» Instructions to follow: Read the lines below, and copy any that contain the string "click".

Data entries
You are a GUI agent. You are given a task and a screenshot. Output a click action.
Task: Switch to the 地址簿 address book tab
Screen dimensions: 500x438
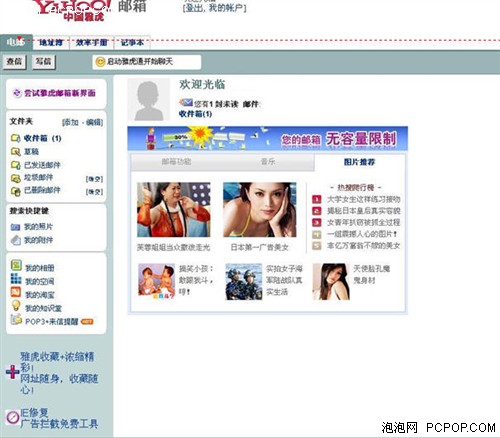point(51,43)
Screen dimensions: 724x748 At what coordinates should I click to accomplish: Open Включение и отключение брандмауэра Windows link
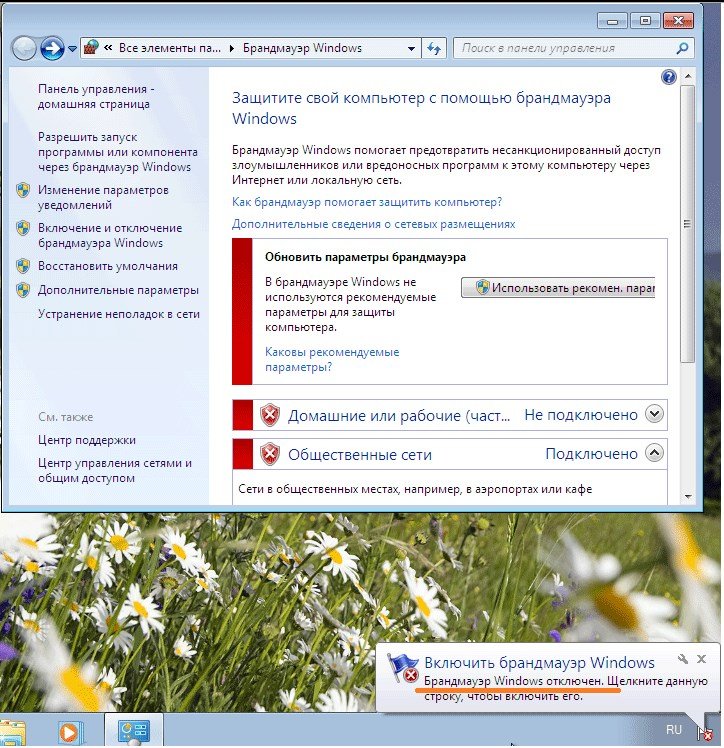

» Exercise response:
You are a GUI agent. You are given a task and a screenshot. Output a click action.
Screen dimensions: 724x748 At what coordinates should I click to accomplish: Open Включение и отключение брандмауэра Windows link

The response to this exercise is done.